Récemment, un article a été publié dans le Guardian concernant cette lettre qui a été envoyée aux chefs de studio et aux RH en 2018, en plus de multiples autres accusations. Dans cet article, nous pensons que la ou les sources anonymes ont tenté de parler au nom de toutes les femmes de Rocksteady, et nous ne pensons pas que cet article est une représentation fidèle de nous, des événements survenus à l'époque ou depuis la réception de la lettre.
Lorsque la lettre a été reçue par le studio, des mesures immédiates ont été prises, ce qui a abouti à une série de réunions avec les femmes du studio pour nous donner un espace sûr pour parler de tous les problèmes auxquels nous étions confrontés, trouver des stratégies pour résoudre ces problèmes et quoi le studio pourrait faire à l'avenir. Des efforts continus ont été déployés pour nous assurer que nous avons une voix au sein de notre travail et au sein du studio, allant de l'implication spécifique dans la façon dont nos personnages sont représentés aux ateliers pour aider à renforcer la confiance en soi dans des industries dominées par les hommes. Tout au long de tout cela, une promesse ferme a été faite qu'il y a toujours un forum ouvert pour que nous puissions nous exprimer et que les problèmes seraient traités avec sérieux.

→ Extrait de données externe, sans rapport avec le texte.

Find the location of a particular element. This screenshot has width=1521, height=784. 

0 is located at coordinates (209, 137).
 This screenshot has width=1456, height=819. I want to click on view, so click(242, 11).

Aucune des employées actuelles du studio impliquées dans la lettre n'a été contactée au sujet de la publication de cette lettre aux médias jusqu'à ce que nous en soyons informés par le studio. Au moment de travailler sur la lettre originale avec le studio, nous avons été assurés que cela serait gardé à titre privé, car c'était ce que nous avions collectivement demandé. Nous estimons que notre vie privée et nos souhaits n'ont pas été respectés et qu'une affaire privée a été rendue publique. Cela nous a laissé le sentiment que nous avons été violés par la ou les sources, car cela a été gardé privé pour des raisons personnelles à toutes les personnes impliquées, et non en raison du secret de l'industrie.
Nous voudrions conclure cette déclaration en réaffirmant l'importance de toute minorité au sein de l'industrie du jeu vidéo à prendre la parole et que les studios doivent prendre au sérieux, comme Rocksteady l'a fait à l'époque et continue de le faire, en avançant avec ces allégations prises en compte et en travaillant à la création d'environnements sûrs dans lesquels nous pouvons travailler afin que nous puissions faire de grands jeux.
While working on our response to the recent news, we received the following unsolicited letter. pic.twitter.com/sozmsp6u3C
— Rocksteady Studios (@RocksteadyGames) August 19, 2020
Si l'histoire divise jusqu'aux rangs internes de Rocksteady, elle risque clairement de ne pas être perçue de la même manière par tous les joueurs ou investisseurs. Dans tous les cas, ces accusations de mauvaise gestion tombent mal pour le studio, qui doit révéler son Suicide Squad: Kill the Justice League ce week-end.